> What is required
Output only the lines from the one holding "This screenshot has width=790, height=311." to the end of the data below, please, copied exactly.

Collected data entries:
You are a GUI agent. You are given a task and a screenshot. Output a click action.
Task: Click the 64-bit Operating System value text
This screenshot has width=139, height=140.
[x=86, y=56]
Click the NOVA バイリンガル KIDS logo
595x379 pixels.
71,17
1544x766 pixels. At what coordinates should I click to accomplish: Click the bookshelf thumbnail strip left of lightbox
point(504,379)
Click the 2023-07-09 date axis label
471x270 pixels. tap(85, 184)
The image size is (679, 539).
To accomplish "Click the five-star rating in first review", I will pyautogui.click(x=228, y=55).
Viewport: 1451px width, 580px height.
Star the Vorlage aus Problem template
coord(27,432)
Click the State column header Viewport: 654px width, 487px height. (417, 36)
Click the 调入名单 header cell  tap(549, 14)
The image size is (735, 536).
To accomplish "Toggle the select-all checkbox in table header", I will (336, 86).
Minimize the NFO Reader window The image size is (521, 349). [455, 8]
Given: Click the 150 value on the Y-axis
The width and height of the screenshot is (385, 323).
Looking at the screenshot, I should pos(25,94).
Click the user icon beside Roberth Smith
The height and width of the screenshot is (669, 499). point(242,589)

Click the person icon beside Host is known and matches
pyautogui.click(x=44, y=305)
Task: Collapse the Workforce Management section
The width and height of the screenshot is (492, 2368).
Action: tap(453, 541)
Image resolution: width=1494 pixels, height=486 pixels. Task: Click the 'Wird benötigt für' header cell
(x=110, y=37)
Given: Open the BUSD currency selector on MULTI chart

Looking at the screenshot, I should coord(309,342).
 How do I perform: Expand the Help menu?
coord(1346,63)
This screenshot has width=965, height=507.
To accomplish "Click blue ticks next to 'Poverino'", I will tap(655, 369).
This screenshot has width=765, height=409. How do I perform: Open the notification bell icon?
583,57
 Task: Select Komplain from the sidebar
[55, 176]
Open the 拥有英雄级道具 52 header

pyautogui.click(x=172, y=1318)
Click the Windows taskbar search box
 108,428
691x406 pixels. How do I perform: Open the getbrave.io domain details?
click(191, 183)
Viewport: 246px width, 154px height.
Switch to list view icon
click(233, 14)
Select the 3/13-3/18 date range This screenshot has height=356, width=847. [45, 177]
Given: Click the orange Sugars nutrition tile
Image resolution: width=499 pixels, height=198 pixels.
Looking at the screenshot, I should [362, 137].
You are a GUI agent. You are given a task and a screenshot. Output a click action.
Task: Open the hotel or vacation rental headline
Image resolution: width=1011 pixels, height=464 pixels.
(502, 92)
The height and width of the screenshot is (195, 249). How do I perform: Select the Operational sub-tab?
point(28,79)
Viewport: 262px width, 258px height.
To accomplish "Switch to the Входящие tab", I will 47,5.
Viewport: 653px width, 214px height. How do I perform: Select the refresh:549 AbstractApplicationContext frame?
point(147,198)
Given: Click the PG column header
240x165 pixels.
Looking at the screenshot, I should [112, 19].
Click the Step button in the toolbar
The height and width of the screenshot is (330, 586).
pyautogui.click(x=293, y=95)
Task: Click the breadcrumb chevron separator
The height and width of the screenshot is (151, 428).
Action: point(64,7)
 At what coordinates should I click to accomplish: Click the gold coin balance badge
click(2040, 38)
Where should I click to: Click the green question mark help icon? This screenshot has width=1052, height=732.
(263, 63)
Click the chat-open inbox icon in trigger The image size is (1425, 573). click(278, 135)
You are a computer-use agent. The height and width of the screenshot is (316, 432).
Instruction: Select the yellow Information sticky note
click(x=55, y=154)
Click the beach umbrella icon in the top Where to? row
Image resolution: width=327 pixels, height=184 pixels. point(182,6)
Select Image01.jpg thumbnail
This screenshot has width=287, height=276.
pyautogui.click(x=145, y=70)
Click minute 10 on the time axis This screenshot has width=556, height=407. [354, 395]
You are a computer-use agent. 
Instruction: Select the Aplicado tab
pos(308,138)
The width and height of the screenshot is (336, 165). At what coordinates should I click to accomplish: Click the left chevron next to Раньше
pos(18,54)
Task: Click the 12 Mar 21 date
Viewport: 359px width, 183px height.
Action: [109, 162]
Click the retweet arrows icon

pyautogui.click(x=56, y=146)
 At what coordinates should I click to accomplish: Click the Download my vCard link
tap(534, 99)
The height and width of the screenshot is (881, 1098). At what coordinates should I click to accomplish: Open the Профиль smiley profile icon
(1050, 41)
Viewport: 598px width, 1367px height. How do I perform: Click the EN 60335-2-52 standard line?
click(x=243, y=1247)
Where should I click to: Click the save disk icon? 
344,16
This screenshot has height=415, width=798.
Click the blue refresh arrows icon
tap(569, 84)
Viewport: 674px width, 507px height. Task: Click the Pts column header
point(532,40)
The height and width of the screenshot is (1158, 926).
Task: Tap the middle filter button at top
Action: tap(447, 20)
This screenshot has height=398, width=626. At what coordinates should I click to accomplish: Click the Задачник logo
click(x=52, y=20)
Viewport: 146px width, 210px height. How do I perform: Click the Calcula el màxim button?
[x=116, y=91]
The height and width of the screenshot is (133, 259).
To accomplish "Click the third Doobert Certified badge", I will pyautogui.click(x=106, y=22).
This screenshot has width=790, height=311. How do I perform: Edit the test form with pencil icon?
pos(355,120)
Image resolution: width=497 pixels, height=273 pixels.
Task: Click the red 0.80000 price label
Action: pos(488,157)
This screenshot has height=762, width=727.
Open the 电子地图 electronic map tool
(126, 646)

> Solved problem
This screenshot has width=790, height=311. How do I perform: Edit the test form with pencil icon?
pos(355,120)
Image resolution: width=497 pixels, height=273 pixels.
Task: Click the red 0.80000 price label
Action: pos(488,157)
This screenshot has height=762, width=727.
Open the 电子地图 electronic map tool
(126, 646)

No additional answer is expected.